John Colquhoun (6 March 1805 – 27 May 1885) was a sportsman and sportswriter in Scotland.

Life
He was born in Edinburgh to James Colquhoun, 3rd Baronet of Luss, Dumbartonshire and Janet Colquhoun (born Sinclair). Together with his elder brother he was educated first at a school in Edinburgh, subsequently at a private school in Lincolnshire (Rev. Mr. Grainger's of Winteringham), and finally at the University of Edinburgh. 

In 1828, he joined the 33rd Regiment in Connaught, Ireland. 
In 1829, he was promoted to the Fourth Dragoon Guards.  He retired from the service after his marriage in 1833, 'and commenced what was termed later by a friend his "Residential tour of Scotland."'

He was always a keen sportsman and an accurate observer of nature, and during his long life he acquired an experience in matters of sport and natural history that was quite exceptional, for the summer quarters were changed almost every year, and the list of places rented by him embraces nearly every district of Scotland, so that his opportunities for observation were especially favourable. 
In 1840, he embodied his experiences in The Moor and the Loch, which speedily took a high rank among books on Scotch sport. 
In 1851, the third edition was published, and the fourth, which was not issued until 1878, contained many additions, notably the most valuable portions of some other books he had written in the meantime, Rocks and Rivers, 1849 ; Salmon Casts and Stray Shots, 1858; and Sporting Days, 1866.

Besides these works he wrote two lectures, "On the Feræ Naturæ of the British Islands,' and 'On Instinct and Reason,' which were published in 1873 and 1874 respectively.

Supplied data:
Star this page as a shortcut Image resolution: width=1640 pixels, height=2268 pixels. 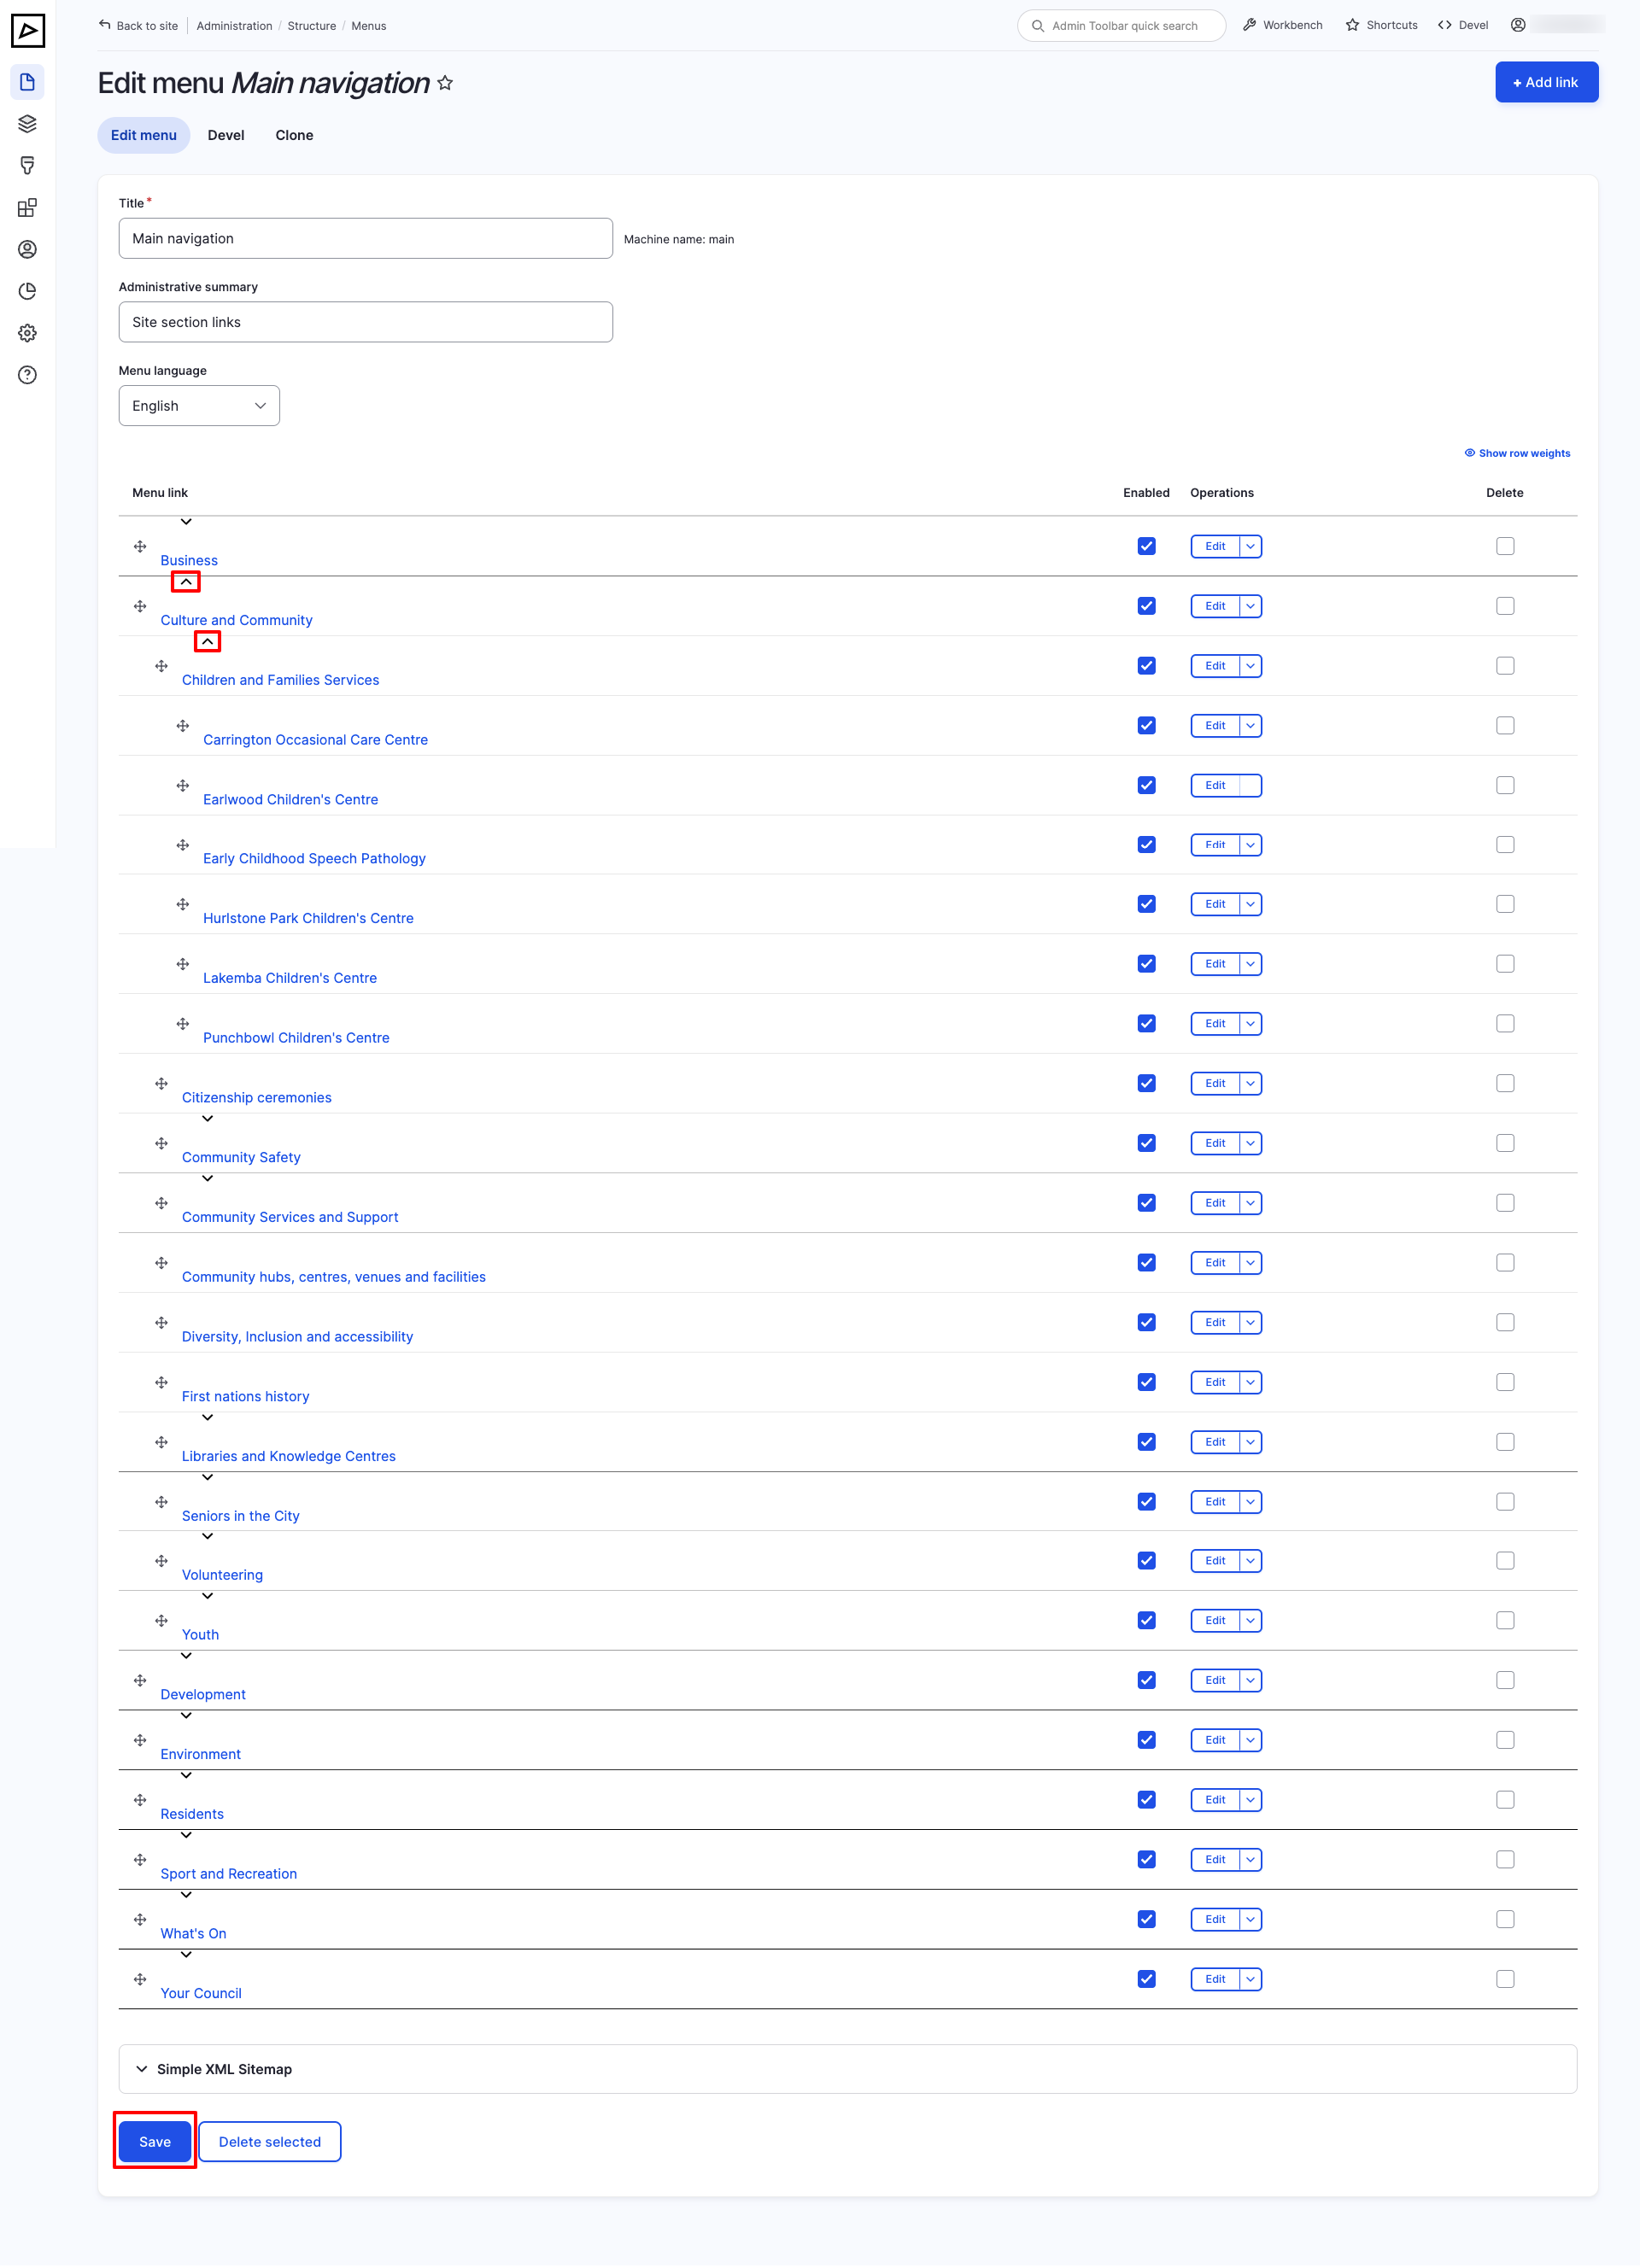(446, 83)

Exercise goal: Retype the section of the John Colquhoun biography starting with "In 1851, the" and going on through "Sporting Days, 1866.".

Final result:
In 1851, the third edition was published, and the fourth, which was not issued until 1878, contained many additions, notably the most valuable portions of some other books he had written in the meantime, Rocks and Rivers, 1849 ; Salmon Casts and Stray Shots, 1858; and Sporting Days, 1866.